On examination, she was afebrile, hemodynamically stable, and had a body mass index (BMI) of 35. Head and neck exam was significant for a moderate macroglossia. No periorbital edema or lymphadenopathy were noted. Cardiac examination revealed irregular heart sounds and a mid systolic murmur. Auscultation of the chest revealed decreased air entry over the bases bilaterally. There was no hepatosplenomegaly. Bilateral pretibial edema was noted. Pertinent laboratory findings are summarized in Table 1.
Imaging
Computed tomography (CT) chest with pulmonary embolism (PE) protocol was negative, but showed small-to-moderate bilateral pleural effusions. Abdominal ultrasound showed no hepatosplenomegaly. X-ray skeletal survey did not show any lytic lesions. A transthoracic echocardiogram showed mild concentric hypertrophy of the left ventricle (LV) with normal systolic function (ejection fraction of 65–70%), grade 1 diastolic dysfunction with impaired relaxation pattern, mild pulmonary hypertension [right ventricular systolic pressure (RVSP), 44 mmHg], moderate aortic sclerosis, mild bilateral atrial enlargement, interventricular septal enlargement at 12 mm (6–9 mm), and dilated inferior vena cava (IVC) with diminished inspiratory collapse consistent with increased right atrial pressure (RAP) of 15–20 mmHg (2–6 mmHg). Features suggestive of constrictive pathology were noted. Further workup with cardiac magnetic resonance imaging (MRI) showed mild concentric left ventricular (LV) hypertrophy. However, classic feature of cardiac amyloidosis (diffuse sub endocardial delayed enhancement) was not seen.
Pathology
Abdominal fat pad biopsy showed benign fatty tissue with negative staining for Congo Red. Bone marrow aspiration and biopsy showed a slightly hypercellular marrow with 10% monoclonal (lambda-restricted) plasma cells. Further pathology revealed rare blood vessels within the periosteum with amorphous deposit positive for Congo Red stain, suggestive of amyloidosis. Proteomic analysis by mass spectrometry of Congo Red positive material indicated amyloid deposition consistent with light chain immunoglobulin type (AL) amyloidosis. Although cardiac MRI did not show classic sign of cardiac amyloidosis, right ventricular biopsy revealed features consistent with infiltrative cardiomyopathy with Congo Red staining positive for amyloid deposits, which was confirmed to be AL amyloidosis by mass spectrometry.
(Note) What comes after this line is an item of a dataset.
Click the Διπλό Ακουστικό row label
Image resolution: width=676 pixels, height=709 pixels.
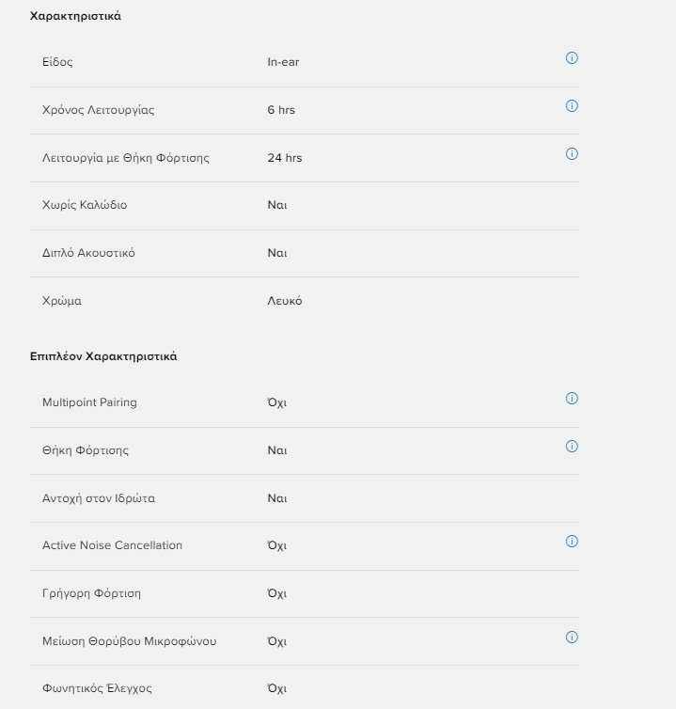tap(88, 253)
Management and clinical course
Patient was diagnosed with systemic amyloidosis with bone marrow and cardiac involvement, stage III on the basis of elevated NT-proBNP [980 ng/L (< 100)] and troponin [0.02 ng/L (< 0.1)], with an associated median survival of 4.1 months [9]. Patient was enrolled in a phase III clinical trail with cyclophosphamide, bortezomib, and dexamethasone with or without daratumumab. Unfortunately, her disease course was complicated by acute on chronic renal impairment requiring hemodialysis 2 weeks into her treatment, and 2 weeks afterwards, the patient and her family decided to make her comfortable and she was transitioned to hospice.
Discussion
Immunoglobulin D (IgD) monoclonal gammopathy is rare, affecting only 0.5% of patients with monoclonal gammopathy [12]. Interestingly, the presence of monoclonal IgD is almost always associated with multiple myeloma (MM), AL amyloidosis, or plasma cell leukemia; with only case reports of IgD monoclonal gammopathy of undetermined significance (MGUS) present in the literature [12]. Patients with IgD MM tend to present younger, have more severe disease, and are more likely to have extra medullary disease and poorer prognosis [13, 14]. Though not well studied, IgD AL amyloidosis is estimated to make up 1.3% of cases of AL amyloidosis and does not seem to have a survival disadvantage as in IgD MM [15]. However, patients with IgD MM are more likely to have concurrent AL amyloidosis (19–44%) when compared with non-IgD MM [16,17,18].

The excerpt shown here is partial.